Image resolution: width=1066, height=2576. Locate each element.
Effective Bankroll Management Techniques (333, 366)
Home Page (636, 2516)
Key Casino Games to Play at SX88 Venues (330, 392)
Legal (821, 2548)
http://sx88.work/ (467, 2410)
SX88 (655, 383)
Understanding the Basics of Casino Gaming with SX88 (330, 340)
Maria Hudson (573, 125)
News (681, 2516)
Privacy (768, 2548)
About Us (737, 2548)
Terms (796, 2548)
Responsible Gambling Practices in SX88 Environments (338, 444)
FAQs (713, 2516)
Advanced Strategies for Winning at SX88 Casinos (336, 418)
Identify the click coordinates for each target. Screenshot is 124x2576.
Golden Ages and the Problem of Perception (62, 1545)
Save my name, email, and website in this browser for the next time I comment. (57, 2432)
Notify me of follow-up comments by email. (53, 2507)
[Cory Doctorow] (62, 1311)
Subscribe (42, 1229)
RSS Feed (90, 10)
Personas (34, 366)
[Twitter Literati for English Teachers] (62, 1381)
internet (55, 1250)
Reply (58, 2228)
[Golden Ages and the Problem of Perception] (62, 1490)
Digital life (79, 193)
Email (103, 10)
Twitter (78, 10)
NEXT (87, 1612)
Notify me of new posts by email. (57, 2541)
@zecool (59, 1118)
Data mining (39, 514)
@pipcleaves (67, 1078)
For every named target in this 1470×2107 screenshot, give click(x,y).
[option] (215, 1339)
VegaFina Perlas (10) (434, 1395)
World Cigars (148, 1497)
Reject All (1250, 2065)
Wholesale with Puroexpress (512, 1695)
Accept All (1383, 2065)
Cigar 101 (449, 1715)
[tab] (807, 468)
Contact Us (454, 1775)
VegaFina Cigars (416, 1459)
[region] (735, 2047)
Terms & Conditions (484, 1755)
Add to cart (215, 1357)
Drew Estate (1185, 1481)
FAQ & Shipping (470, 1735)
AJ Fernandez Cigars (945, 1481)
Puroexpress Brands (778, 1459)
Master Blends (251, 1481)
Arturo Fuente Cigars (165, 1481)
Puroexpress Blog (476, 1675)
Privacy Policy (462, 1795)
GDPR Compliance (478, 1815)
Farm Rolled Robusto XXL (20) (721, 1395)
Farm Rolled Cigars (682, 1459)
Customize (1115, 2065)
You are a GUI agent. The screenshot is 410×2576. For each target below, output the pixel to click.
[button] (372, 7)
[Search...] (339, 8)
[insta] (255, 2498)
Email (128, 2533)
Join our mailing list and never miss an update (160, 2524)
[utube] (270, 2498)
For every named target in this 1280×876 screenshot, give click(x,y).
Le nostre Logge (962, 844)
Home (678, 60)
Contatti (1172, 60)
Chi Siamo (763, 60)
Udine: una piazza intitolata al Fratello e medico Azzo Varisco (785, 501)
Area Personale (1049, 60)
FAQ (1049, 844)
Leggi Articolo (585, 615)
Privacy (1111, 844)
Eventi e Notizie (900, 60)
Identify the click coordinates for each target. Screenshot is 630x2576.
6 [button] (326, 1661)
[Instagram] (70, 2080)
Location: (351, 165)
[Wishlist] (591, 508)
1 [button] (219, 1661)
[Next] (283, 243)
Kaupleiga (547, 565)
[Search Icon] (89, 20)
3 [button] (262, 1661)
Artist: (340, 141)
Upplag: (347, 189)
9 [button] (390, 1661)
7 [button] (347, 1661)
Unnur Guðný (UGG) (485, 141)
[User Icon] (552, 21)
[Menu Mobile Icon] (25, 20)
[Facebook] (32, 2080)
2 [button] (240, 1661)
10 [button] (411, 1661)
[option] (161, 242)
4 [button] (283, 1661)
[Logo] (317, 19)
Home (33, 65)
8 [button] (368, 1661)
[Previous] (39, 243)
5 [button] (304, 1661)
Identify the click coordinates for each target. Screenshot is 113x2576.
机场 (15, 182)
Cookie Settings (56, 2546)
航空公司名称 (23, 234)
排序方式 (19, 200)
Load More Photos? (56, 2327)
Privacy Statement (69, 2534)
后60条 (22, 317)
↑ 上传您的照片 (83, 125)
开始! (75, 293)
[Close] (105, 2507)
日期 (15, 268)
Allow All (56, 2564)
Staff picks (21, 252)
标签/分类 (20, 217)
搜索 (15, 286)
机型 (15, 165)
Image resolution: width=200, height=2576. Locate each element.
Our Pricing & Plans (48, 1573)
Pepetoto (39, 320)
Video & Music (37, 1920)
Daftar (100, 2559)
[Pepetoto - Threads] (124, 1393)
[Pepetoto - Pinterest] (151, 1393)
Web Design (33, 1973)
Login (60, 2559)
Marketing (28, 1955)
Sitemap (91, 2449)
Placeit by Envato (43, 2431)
────────────────
◆ Required work
Please copy the lines above from the line with "World Cigars (148, 1497)" up to and including the line with "Farm Rolled Cigars (682, 1459)", exactly as written and with nothing else.

◆ Result below
World Cigars (148, 1497)
Reject All (1250, 2065)
Wholesale with Puroexpress (512, 1695)
Accept All (1383, 2065)
Cigar 101 (449, 1715)
[tab] (807, 468)
Contact Us (454, 1775)
VegaFina Cigars (416, 1459)
[region] (735, 2047)
Terms & Conditions (484, 1755)
Add to cart (215, 1357)
Drew Estate (1185, 1481)
FAQ & Shipping (470, 1735)
AJ Fernandez Cigars (945, 1481)
Puroexpress Brands (778, 1459)
Master Blends (251, 1481)
Arturo Fuente Cigars (165, 1481)
Puroexpress Blog (476, 1675)
Privacy Policy (462, 1795)
GDPR Compliance (478, 1815)
Farm Rolled Robusto XXL (20) (721, 1395)
Farm Rolled Cigars (682, 1459)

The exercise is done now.